De maatschap, vof en cv hebben met elkaar gemeen dat zij alle drie obligatoire, wederkerige (meerpartijen)overeenkomsten zijn. Volgens het overeenkomstenrecht is men bij het aangaan van overeenkomsten in beginsel niet gebonden aan vormvereisten. Een personenvennootschap kan dus tot stand komen door een enkele mondelinge afspraak. Art. 22 K bepaalt dat bij de vof en cv een notariële of onderhandse akte moet opgesteld. Dit is geen bestaansvoorwaarde, maar een bewijsvereiste.
De aandeelhouder bij de NV/BV heeft een stortingsplicht. Hij moet minimaal 25% van het nominale bedrag van het aandeel en de agio storten, art. 2:80/191 BW. Storting kan in geld of in natura geschieden. Het is niet mogelijk dat een aandeelhouder geheel of deels van zijn stortingslicht wordt ontheven door de vennootschap. De aandeelhouder kan niet tegen zijn wil extra verplichtingen worden opgelegd (ook niet door statutenwijziging), art. 2:192 BW.
Krachtens art. 2:216 lid 1 BW komt de behaalde winst in beginsel aan de aandeelhouders ten goede, tenzij de statuten anders bepalen. De winst kan worden gereserveerd/ingehouden of uitgekeerd. Ingehouden winst komt op de passiefpost onder reserves te staan op de balans.
Wettelijke reserves: de wet verplicht een deel van de winst te reserveren, art. 2:373 BW. Statutaire reserves: de statuten bepalen dat winst moet worden gereserveerd, art. 2:373 lid 1 sub e BW.
Maatschappelijk kapitaal: het maximum bedrag waarvoor aandelen kunnen worden uitgegeven, art. 2:67 lid 1/178 lid 1 BW. Dit kan worden verhoogd middels een statutenwijziging. Geplaatst kapitaal: deel van het maatschappelijk kapitaal dat daadwerkelijk is uitgegeven in aandelen. Gestort kapitaal: deel van het geplaatste kapitaal dat is gestort. Opgevraagd kapitaal: deel van het geplaatste kapitaal dat nog niet is gestort, maar wel is opgevraagd door de vennootschap.
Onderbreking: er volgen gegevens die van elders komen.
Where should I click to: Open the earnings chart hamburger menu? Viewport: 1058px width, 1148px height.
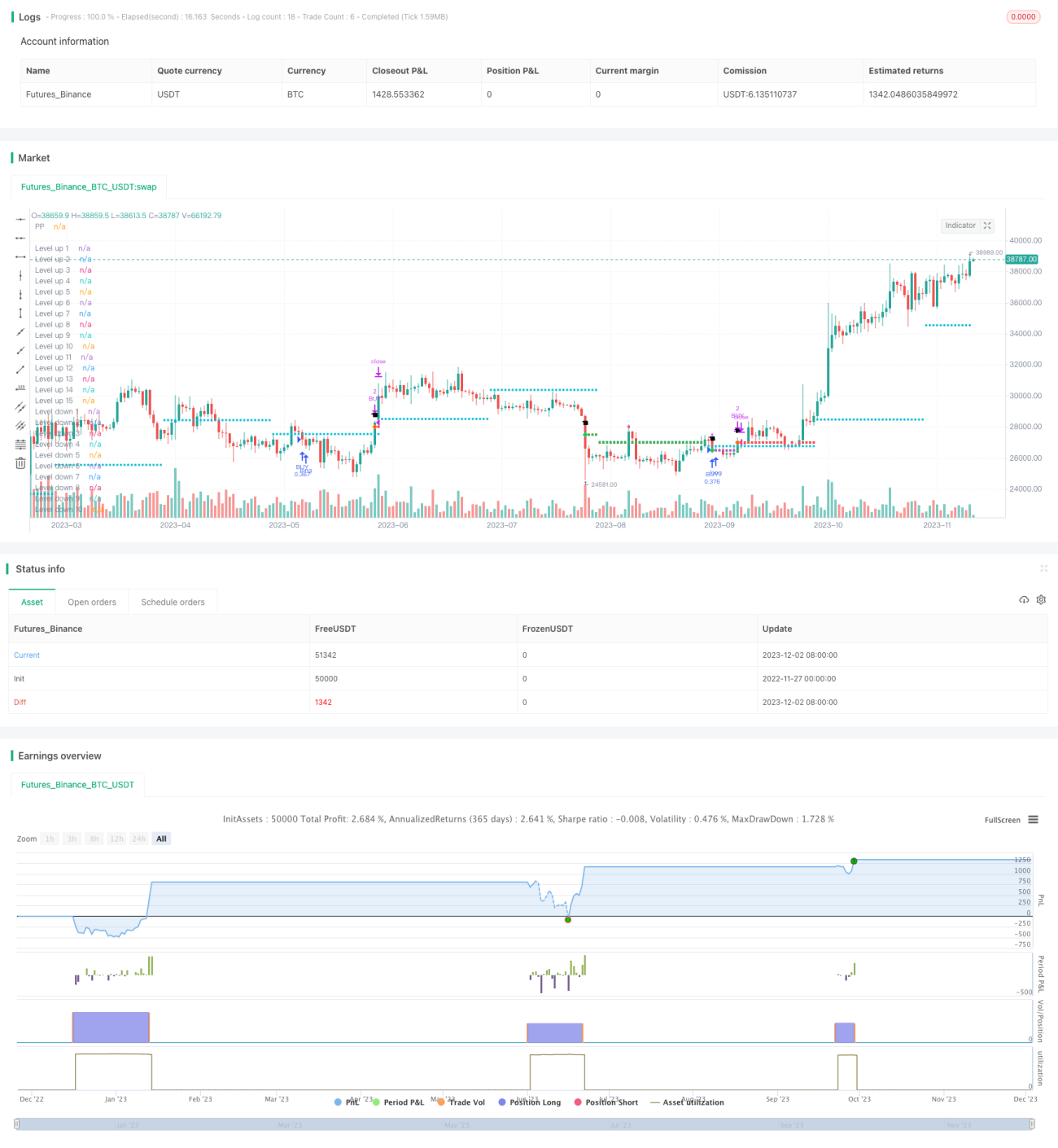[x=1034, y=820]
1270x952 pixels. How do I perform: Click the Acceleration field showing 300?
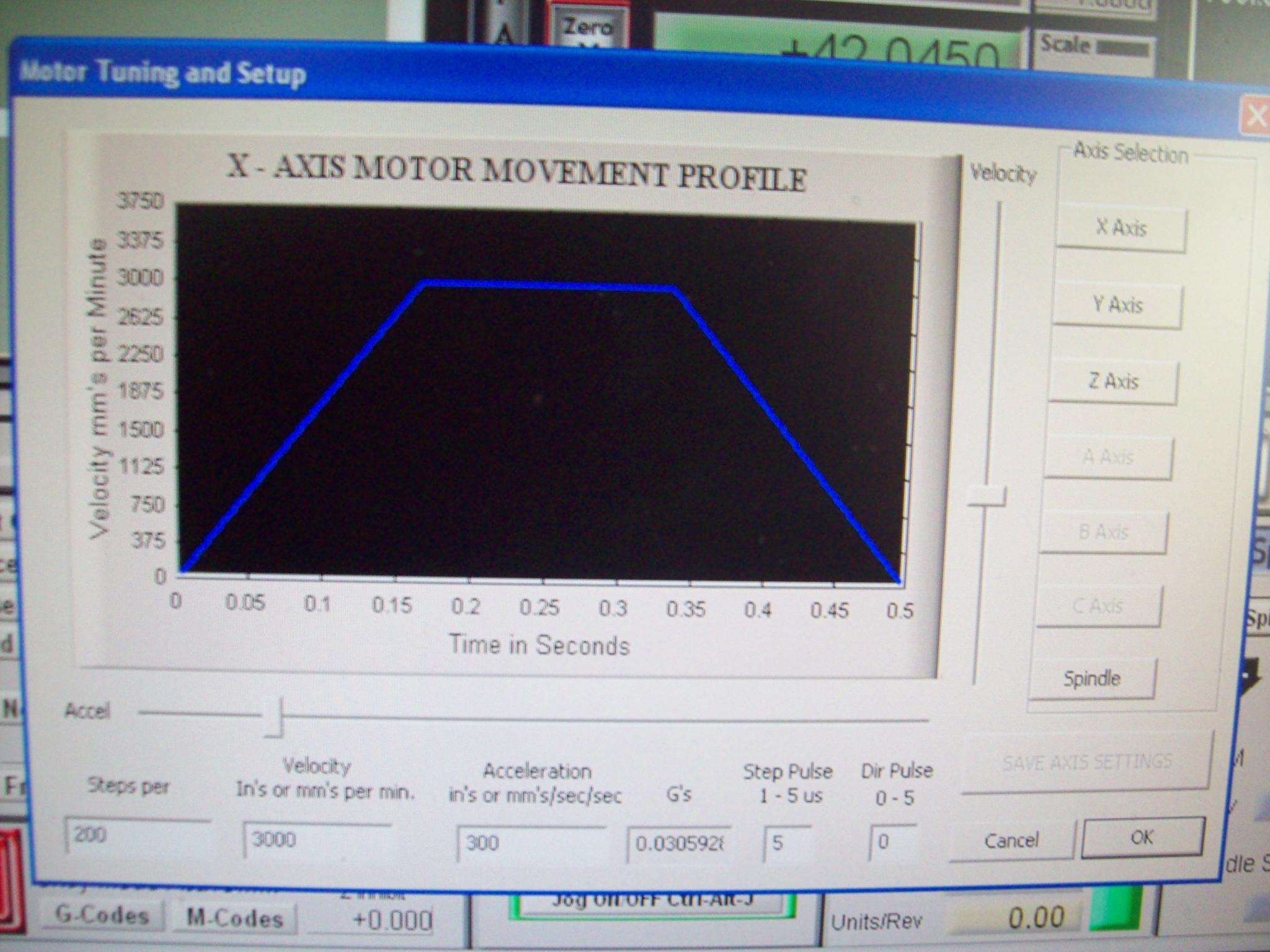[530, 844]
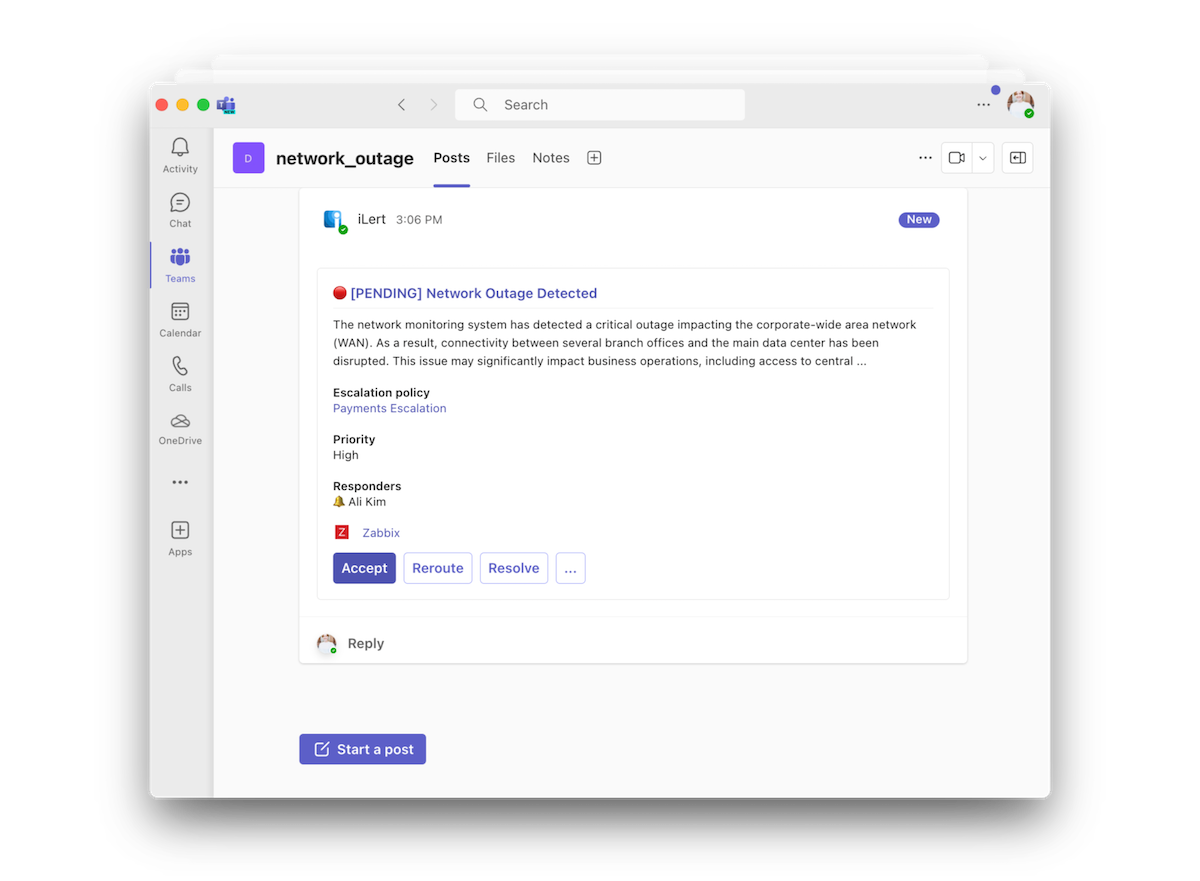Switch to the Files tab
Screen dimensions: 1200x881
click(500, 157)
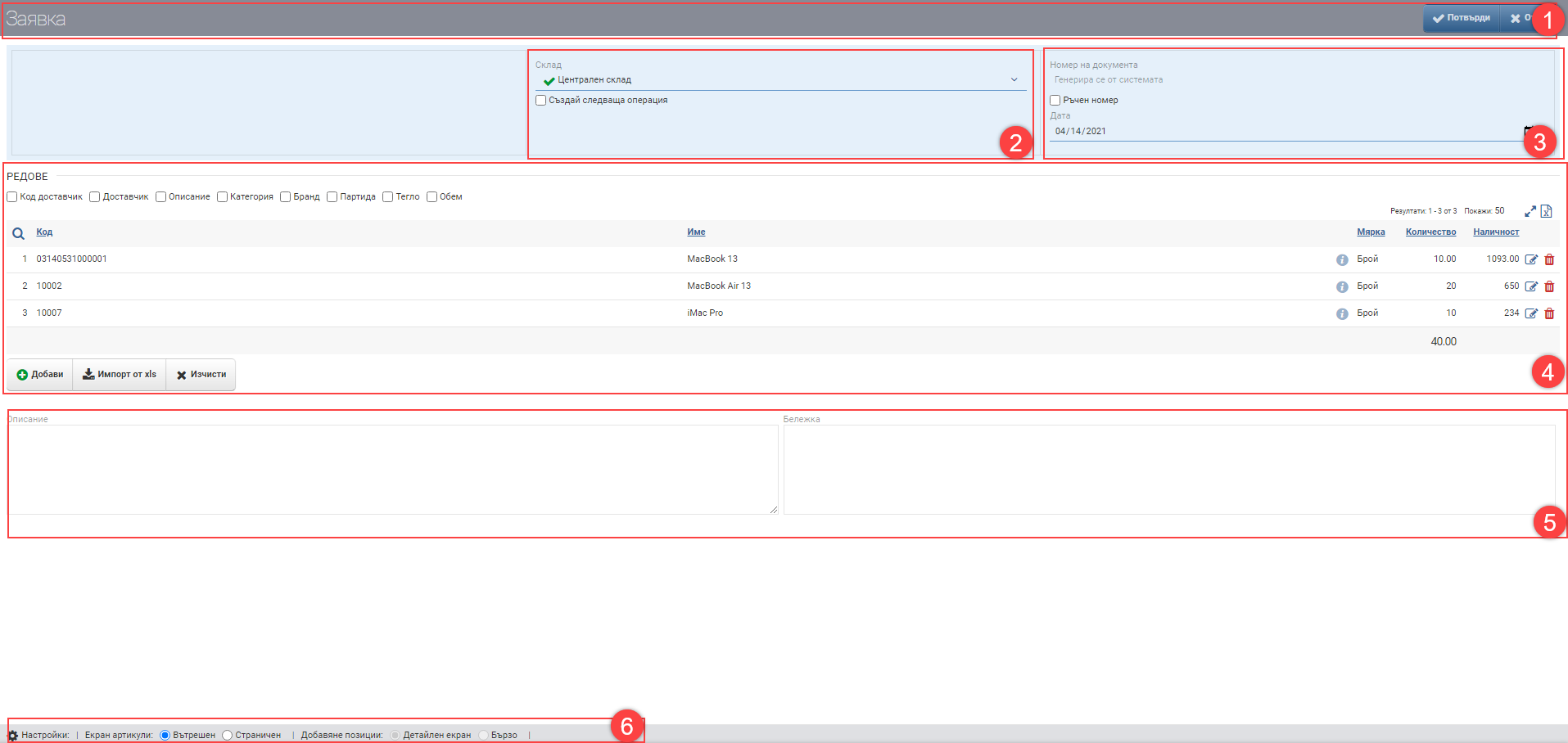This screenshot has width=1568, height=743.
Task: Open the date picker calendar
Action: pyautogui.click(x=1528, y=129)
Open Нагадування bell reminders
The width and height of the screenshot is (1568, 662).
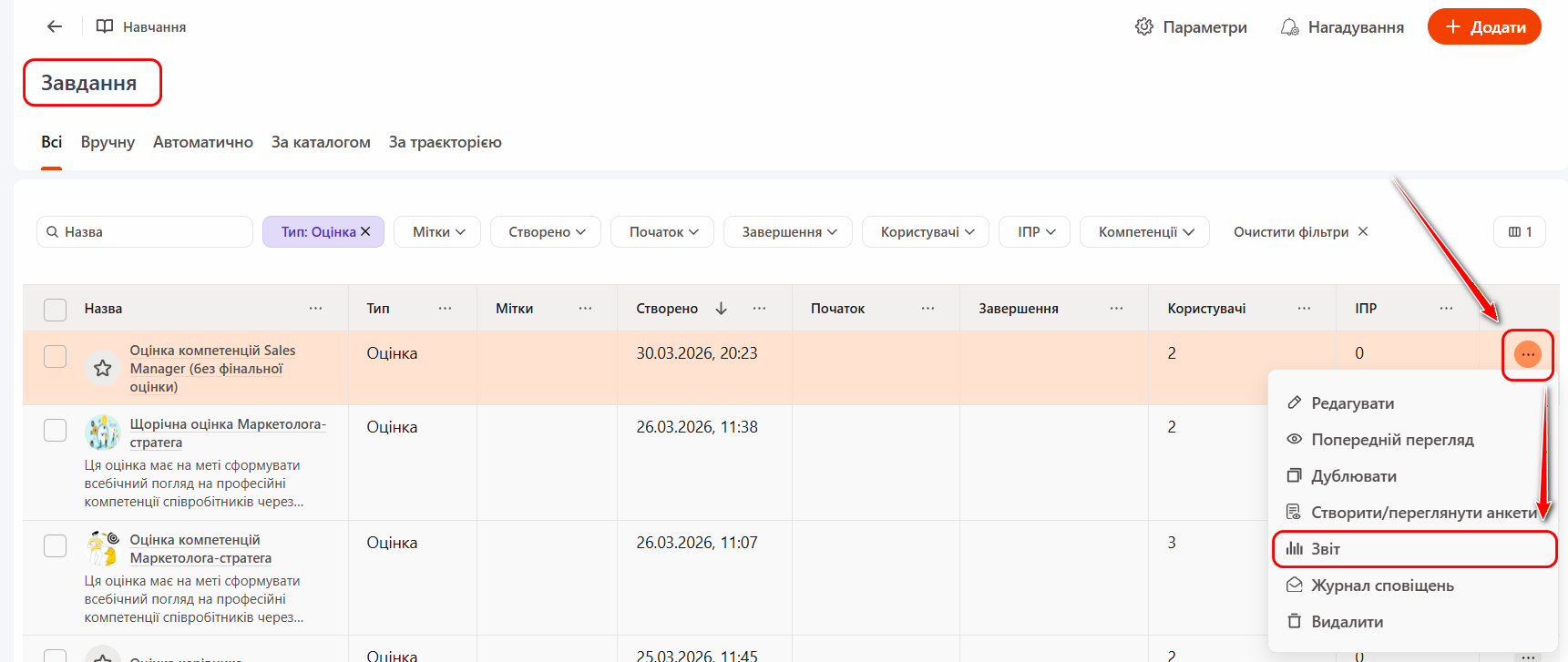[x=1342, y=27]
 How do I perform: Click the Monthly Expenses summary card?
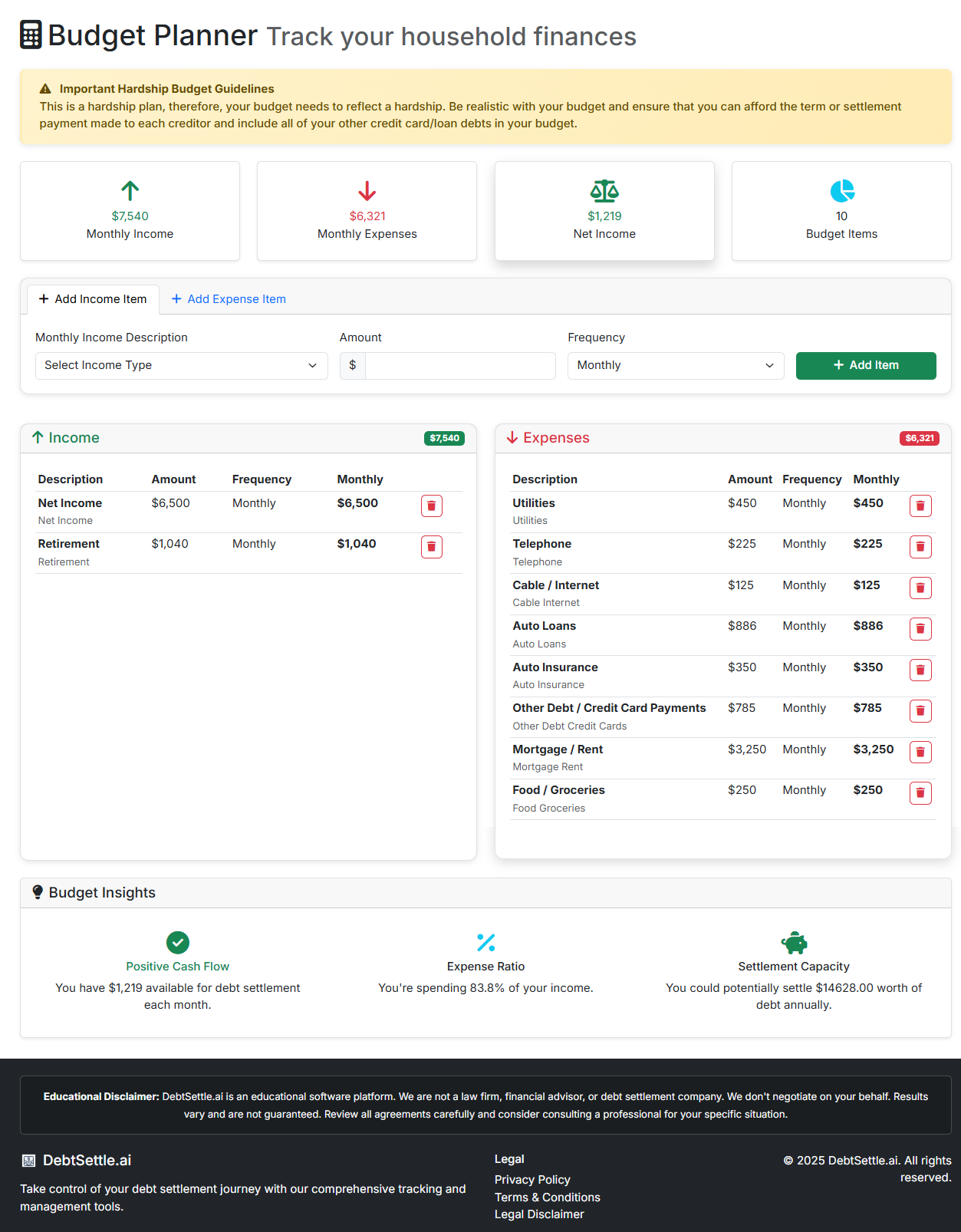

In boek 2 zijn kapitaal- en vermogensbeschermingsregels neergelegd, voornamelijk voor de NV, die beogen om voldoende kapitaal en vermogen bijeen te brengen en dit kapitaal en vermogen te behouden.
De kapitaalklem houdt in, dat de wetgever tot doel heeft om te zorgen dat het kapitaal en de reserves tot een bpeaalde hoogte niet naar de aandeelhouders kunnen vloeien; ter bescherming van de schuldeisers.
De vereniging kan verbintenissen aan het lidmaatschap verbinden.
De coöperatie haalt haar vermogen uit transacties en het drijven van haar onderneming, art. 2:53 BW.
Stichtigen beogen een bepaald door te verwezenlijken door middel van een daartoe bestemd vermogen, art. 2:285 BW.
De goederen die in de maatschap, vof en cv zijn ingebracht en die zij verwerven, vormen een gemeenschap in de zin van Boek 3, titel 7 BW.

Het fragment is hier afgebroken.